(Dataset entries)
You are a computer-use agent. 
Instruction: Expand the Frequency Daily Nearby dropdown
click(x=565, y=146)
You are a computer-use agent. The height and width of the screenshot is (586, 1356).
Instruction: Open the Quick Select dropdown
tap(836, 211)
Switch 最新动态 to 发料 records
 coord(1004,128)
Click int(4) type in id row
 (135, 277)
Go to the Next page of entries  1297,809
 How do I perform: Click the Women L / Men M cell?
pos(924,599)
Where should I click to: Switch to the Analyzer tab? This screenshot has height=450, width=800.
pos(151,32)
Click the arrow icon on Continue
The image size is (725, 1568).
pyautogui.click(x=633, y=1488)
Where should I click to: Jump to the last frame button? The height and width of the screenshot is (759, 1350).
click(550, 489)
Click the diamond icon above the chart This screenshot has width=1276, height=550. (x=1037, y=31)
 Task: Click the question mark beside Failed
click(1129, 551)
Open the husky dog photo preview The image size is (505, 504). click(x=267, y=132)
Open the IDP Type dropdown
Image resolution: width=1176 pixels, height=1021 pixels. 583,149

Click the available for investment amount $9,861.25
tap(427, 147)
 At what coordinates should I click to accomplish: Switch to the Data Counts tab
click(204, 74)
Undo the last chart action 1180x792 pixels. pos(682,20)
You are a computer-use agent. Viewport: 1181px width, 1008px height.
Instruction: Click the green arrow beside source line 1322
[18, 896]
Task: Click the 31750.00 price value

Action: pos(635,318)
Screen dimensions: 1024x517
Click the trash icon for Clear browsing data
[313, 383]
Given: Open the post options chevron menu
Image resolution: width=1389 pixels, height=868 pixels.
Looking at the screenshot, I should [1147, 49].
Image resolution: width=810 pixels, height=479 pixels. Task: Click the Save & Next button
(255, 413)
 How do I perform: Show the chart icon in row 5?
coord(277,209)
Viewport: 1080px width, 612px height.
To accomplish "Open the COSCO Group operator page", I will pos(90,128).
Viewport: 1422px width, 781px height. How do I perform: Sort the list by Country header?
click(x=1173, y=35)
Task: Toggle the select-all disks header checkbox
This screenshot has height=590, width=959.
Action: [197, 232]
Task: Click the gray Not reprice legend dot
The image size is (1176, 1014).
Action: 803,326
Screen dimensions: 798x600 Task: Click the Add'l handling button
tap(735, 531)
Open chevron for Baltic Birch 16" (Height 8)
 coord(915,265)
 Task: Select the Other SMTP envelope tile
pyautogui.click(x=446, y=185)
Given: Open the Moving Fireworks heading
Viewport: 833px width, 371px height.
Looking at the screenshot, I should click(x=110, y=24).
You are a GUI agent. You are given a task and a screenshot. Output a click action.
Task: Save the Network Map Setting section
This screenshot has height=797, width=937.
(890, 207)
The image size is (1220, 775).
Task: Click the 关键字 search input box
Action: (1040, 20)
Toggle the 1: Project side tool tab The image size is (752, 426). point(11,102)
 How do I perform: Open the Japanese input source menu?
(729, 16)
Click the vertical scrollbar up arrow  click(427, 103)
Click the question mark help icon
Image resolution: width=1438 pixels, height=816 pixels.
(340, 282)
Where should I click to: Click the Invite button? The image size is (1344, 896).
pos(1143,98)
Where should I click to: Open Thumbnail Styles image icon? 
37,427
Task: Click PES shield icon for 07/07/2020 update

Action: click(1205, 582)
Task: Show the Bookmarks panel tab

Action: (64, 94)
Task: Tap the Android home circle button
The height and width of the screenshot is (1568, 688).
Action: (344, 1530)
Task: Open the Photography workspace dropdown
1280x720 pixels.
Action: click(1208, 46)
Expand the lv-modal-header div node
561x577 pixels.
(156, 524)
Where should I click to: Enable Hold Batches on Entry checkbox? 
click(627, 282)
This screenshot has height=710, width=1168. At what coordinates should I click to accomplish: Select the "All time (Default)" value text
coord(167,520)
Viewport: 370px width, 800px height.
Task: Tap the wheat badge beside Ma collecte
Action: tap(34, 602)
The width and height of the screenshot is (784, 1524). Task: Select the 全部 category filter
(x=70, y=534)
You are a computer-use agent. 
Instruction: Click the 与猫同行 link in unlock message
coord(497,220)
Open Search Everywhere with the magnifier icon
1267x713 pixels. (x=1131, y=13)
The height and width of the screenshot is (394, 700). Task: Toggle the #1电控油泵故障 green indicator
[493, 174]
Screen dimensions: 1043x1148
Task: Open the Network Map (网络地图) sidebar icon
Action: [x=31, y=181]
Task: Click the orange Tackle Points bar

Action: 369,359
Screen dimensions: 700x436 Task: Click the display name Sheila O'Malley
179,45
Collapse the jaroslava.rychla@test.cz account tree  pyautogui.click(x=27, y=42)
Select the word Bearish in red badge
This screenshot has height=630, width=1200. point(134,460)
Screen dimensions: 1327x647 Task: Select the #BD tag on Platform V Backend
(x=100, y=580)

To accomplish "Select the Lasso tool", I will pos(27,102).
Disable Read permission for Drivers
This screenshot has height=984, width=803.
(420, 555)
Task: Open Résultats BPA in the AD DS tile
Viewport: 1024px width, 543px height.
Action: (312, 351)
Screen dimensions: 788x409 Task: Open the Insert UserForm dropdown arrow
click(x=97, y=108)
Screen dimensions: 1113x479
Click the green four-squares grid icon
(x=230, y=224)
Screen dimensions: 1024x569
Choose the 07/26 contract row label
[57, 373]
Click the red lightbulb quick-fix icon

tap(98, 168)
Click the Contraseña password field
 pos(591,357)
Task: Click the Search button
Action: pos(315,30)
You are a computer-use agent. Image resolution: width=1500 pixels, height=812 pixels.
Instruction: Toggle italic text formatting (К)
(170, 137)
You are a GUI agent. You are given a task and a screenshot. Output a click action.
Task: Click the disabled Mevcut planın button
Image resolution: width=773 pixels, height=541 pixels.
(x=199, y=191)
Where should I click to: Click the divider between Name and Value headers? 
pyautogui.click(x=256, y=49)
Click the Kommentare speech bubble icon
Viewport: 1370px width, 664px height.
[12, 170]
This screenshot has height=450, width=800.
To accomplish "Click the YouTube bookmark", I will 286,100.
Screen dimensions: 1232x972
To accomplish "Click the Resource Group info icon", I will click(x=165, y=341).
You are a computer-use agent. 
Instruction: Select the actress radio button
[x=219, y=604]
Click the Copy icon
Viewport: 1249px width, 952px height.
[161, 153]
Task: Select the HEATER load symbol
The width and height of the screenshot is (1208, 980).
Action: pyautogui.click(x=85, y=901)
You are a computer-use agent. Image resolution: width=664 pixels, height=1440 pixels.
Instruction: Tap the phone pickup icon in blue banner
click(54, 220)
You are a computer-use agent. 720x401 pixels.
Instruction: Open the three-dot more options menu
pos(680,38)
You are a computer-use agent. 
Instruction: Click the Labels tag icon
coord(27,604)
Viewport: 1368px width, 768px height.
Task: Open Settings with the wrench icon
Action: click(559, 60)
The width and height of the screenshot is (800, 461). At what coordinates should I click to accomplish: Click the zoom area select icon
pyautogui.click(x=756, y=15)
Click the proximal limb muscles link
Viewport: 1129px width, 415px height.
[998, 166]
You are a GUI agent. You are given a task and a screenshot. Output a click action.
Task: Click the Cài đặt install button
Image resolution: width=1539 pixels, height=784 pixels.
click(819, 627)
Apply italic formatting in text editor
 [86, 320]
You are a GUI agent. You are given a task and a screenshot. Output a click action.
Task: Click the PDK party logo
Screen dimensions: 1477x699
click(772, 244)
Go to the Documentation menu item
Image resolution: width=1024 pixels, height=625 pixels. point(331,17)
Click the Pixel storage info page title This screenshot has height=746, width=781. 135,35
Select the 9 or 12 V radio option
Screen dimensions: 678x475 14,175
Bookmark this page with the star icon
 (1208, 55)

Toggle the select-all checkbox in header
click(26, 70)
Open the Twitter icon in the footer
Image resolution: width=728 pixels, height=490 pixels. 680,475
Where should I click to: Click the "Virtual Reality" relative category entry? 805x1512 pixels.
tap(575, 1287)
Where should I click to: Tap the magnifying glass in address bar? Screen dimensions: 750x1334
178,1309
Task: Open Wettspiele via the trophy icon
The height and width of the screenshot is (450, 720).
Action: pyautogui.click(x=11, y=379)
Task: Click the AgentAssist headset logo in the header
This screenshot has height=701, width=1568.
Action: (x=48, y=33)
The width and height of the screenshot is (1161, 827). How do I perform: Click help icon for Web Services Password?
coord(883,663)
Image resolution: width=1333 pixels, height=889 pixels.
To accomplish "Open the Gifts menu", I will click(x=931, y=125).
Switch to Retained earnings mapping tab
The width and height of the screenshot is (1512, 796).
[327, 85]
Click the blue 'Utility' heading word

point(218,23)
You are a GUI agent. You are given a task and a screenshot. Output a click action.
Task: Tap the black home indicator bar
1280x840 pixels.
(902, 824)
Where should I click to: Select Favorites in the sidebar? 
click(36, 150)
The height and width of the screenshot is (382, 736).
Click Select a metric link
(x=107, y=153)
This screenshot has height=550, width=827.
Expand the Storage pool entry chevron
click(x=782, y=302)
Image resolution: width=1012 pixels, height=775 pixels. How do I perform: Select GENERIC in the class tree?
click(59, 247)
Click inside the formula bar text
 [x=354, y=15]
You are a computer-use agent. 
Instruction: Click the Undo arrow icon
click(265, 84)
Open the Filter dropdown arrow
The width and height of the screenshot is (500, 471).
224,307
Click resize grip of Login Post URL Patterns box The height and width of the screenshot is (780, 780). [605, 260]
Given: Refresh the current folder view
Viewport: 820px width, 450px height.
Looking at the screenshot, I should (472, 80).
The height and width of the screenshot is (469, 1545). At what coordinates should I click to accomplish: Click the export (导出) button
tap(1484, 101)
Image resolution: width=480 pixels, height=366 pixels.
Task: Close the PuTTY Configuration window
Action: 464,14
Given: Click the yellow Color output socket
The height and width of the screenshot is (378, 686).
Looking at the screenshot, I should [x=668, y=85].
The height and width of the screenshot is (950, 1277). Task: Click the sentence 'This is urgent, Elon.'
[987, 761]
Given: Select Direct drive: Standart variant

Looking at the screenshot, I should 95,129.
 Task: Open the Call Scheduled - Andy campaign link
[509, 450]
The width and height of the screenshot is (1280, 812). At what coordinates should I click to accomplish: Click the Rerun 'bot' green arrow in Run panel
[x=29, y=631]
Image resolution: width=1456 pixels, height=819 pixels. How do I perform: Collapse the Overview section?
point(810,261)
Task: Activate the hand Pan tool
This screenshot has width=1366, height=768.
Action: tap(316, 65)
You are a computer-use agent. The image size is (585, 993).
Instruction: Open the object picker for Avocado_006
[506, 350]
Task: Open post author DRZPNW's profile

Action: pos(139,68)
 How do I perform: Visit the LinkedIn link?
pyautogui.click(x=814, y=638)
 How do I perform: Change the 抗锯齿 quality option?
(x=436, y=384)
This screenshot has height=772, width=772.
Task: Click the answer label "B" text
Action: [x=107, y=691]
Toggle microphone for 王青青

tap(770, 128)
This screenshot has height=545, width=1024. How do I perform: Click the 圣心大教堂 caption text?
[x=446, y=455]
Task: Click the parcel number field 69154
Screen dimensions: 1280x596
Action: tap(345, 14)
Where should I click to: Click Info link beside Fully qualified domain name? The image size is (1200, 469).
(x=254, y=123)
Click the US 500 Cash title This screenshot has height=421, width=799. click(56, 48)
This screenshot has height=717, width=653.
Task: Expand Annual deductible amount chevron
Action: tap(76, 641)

* **Work order**
Retype exactly the lines of the data above that fall between the line with "Click the diamond" and the line with "Open the husky", inclusive, and add nothing.

* **Task answer**
Click the diamond icon above the chart This screenshot has width=1276, height=550. (x=1037, y=31)
 Task: Click the question mark beside Failed
click(1129, 551)
Open the husky dog photo preview The image size is (505, 504). click(x=267, y=132)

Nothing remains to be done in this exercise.